A time of gifts is a brilliant book I must say; I do like reading this sort of thing but it really is in a league of its own. This was written much later and is based on his memories and his diaries, as well as reflections on the bigger picture with his story being put into a perspective. These different strands of thought form a narrative that is bigger than the sum of the parts in a way.

It was a different time back then; 5 pounds was a fortune, Czechoslovakia was a new nation and communication across boarders was difficult. For better or for worse he was left to his own devices in large parts. Although Leigh Fermor coming from a good and well-connected background he has letters of introduction to good tables and his roughing it in barns is interspersed with nights at various schloss and dining like a king. Those glamorous interludes does bring more of an adventure to the trip. I’m surprised his life hasn’t been turned into a movie yet. After this he was a bit of hero in the war and then became a writer and hob-nobbed with the aristocracy. He was a looker too; I’ve seen pictures. Nice face to have across the table, if I were to have a “list of hotties from history” he would be on it (I’m not saying I have such a list. Explorer Joseph Banks cirka 1771 would also be on it. Again; not saying I have such a list).

Leigh Fermor was trying to find his way though a Europe but also find his own place in the world; the journey is also a spiritual one. In the introduction Jan Morris makes a reference to the works of Ibn Battutah (which I have yet to read) but maybe The narrow road to the deep North and other travel sketches by Bashō could also be in that category; I feel there is an affinity between them.

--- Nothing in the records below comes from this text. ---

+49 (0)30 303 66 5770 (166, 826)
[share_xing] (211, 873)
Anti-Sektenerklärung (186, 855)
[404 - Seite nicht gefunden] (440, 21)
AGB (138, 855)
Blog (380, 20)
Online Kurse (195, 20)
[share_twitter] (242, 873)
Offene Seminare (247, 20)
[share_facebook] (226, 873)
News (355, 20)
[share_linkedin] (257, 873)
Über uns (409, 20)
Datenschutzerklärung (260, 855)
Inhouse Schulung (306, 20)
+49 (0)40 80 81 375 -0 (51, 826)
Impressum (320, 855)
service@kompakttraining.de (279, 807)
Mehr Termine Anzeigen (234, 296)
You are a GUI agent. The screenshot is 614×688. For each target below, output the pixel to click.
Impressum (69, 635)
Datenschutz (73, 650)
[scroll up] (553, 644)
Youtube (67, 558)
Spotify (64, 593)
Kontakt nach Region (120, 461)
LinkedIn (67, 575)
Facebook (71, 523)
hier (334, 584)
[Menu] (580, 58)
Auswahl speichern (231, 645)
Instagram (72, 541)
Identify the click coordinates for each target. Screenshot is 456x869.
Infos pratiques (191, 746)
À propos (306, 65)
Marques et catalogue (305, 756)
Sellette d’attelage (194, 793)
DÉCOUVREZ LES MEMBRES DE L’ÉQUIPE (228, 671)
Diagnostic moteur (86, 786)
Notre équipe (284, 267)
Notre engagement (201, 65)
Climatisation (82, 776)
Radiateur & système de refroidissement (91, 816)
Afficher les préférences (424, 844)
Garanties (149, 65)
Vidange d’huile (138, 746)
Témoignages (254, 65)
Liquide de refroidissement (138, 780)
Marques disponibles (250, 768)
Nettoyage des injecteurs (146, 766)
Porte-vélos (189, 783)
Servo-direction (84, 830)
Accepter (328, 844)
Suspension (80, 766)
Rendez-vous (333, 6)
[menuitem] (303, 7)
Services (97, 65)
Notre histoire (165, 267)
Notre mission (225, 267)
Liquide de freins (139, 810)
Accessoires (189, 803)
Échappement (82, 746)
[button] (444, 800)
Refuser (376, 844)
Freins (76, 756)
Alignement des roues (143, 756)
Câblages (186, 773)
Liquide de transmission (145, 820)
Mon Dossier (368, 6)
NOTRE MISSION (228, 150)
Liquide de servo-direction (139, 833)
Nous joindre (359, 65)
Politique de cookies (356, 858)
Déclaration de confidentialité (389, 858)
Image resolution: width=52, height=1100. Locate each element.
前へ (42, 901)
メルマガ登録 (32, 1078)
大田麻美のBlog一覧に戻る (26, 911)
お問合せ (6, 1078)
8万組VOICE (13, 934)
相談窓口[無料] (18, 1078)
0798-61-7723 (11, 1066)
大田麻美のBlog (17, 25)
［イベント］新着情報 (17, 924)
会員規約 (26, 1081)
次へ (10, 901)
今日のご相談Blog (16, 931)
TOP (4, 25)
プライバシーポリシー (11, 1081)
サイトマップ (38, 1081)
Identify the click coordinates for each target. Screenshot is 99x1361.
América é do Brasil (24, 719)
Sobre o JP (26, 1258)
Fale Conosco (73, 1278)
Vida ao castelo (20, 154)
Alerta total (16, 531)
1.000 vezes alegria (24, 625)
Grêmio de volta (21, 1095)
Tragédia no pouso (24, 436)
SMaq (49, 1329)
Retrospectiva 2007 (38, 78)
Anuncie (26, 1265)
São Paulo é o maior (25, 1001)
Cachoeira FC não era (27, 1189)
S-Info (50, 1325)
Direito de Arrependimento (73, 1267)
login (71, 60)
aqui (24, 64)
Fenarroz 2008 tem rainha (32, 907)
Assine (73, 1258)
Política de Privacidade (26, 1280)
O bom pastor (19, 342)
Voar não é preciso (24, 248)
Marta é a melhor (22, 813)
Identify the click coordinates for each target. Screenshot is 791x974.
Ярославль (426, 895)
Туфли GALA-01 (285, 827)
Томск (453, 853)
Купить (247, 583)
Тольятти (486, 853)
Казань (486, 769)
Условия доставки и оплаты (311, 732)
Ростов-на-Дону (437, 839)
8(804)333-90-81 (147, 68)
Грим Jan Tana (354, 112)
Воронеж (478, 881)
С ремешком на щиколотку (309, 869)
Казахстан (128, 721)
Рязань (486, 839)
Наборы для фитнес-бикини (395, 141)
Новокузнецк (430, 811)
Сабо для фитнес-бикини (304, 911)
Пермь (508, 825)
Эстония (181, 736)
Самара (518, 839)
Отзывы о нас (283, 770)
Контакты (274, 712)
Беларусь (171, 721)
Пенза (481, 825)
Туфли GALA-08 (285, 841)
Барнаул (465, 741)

He must have had a knack for making friends although as someone who has on occasion travelled alone I find that one does turn on the charm and people do open up to a lone stranger in a way they wouldn’t to a group of friends. As learned as he was (the Shakespeare quotes are many and not far apart) he also acknowledges his naivety in regards to politics ,and German politics in particular, in retrospect. Nazism does throw a dark shade over the whole thing reading it now. But his trip is is about people and places; the meetings along the way, the everyday life and conversations.

With people we do not know we make the most trivial small talk or tell them our deepest secrets; the risk or chance of never having to meet someone again can be a possibility I guess. This also speaks through the ages; who hasn’t pretended to be someone they are not on vacation, or taken the chance to be who they truly are when out of the usual context and role we are given.

All in all; an engaging read that takes you away. It’s a feel-good book it really is. It was an act of generosity from his side to share his adventures I think. And so well-written.